This is a partial answer.

The (minimal smooth compactification of the) surface 
$$X: \quad x^2 + y^2 = f(z)$$
you have written down is an example of a Châtelet surface. These have been studied in great detail by Colliot-Thélène and his collaborators. The key paper relevant to your question is:

Arnaud Beauville, Jean-Louis Colliot-Thélène, Jean-Jacques Sansuc and Peter Swinnerton-Dyer - Variétés Stablement Rationnelles Non Rationnelles, Annals of Mathematics.

In particular, in this paper they show that such surfaces are stably rational, unirational, but not rational (provided it has a rational point). So (6) does not hold, but (2) and (5) hold (contrary to what you claim).

They prove this by showing that any *universal torsor* 
$$T \to X$$
with a rational point is rational. Here the universal torsor is a torsor under the Néron-Severi torus. In particular, its generic fibre is geometrically integral, so this is an example where (3) holds.

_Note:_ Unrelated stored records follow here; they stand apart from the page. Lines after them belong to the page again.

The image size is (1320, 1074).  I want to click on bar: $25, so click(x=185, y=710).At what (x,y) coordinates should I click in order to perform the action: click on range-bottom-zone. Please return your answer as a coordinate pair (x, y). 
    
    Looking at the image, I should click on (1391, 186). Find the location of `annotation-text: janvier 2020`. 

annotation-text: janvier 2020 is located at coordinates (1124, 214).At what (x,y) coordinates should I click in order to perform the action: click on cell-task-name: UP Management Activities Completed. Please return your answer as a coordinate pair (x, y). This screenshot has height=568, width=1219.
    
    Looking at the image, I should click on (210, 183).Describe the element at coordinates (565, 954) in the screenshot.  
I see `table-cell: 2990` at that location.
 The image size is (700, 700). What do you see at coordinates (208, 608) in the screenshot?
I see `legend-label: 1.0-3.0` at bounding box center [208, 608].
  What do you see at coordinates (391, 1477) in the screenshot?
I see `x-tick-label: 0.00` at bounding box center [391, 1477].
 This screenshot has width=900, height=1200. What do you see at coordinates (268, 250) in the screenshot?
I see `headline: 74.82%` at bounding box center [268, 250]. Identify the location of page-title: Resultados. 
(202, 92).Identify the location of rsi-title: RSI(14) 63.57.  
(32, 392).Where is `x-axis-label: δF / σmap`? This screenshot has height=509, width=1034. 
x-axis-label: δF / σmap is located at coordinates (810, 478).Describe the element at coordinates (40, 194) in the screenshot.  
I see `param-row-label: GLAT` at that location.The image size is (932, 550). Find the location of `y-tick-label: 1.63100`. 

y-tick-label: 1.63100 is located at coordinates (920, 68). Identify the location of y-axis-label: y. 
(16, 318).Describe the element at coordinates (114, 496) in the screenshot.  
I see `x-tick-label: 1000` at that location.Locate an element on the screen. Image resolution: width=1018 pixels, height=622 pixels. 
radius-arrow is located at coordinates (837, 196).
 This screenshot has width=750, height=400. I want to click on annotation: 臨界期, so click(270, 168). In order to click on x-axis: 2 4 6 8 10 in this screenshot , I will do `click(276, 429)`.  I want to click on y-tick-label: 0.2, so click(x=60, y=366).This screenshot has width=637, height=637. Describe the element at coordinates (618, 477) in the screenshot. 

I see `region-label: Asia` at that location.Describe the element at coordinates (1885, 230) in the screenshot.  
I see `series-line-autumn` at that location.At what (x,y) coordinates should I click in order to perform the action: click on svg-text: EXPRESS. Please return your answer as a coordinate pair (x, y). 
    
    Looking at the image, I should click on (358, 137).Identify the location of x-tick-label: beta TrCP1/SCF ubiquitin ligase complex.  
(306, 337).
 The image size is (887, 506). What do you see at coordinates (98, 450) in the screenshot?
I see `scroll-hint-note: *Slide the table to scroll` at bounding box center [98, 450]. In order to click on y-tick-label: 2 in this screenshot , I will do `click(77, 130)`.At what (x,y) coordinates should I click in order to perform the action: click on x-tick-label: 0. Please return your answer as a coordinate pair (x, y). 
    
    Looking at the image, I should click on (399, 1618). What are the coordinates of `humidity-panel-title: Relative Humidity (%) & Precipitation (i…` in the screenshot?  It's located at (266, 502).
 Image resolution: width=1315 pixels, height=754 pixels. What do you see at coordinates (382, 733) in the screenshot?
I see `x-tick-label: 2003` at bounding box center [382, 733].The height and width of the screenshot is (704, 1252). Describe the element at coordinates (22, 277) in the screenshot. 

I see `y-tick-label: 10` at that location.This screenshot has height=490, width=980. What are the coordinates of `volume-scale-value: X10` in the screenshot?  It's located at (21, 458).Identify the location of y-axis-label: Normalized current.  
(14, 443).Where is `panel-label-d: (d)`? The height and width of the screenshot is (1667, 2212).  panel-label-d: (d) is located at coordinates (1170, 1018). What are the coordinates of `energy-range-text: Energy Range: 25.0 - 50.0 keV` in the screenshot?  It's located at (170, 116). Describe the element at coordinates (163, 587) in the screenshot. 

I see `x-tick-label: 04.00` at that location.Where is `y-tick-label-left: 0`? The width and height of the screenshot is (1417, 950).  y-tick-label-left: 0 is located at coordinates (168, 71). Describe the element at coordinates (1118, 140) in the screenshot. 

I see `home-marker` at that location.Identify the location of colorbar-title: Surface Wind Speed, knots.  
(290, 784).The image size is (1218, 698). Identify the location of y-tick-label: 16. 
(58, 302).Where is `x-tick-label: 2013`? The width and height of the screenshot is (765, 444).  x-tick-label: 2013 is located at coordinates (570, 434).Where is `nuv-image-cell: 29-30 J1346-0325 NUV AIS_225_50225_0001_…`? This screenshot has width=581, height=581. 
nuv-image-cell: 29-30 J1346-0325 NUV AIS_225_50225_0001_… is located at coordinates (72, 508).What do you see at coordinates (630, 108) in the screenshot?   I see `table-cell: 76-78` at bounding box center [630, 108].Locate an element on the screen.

I don't know in general whether every variety which satisfies (3) must be stably rational; its an interesting question. In the above paper they prove a result which says that this holds for surfaces iff the Picard group of every universal torsor is a stably a permutation Galois module. But it is quite possible that this condition always holds for surfaces. In any case, property (3) seems closely related in general to the rationality of universal torsors.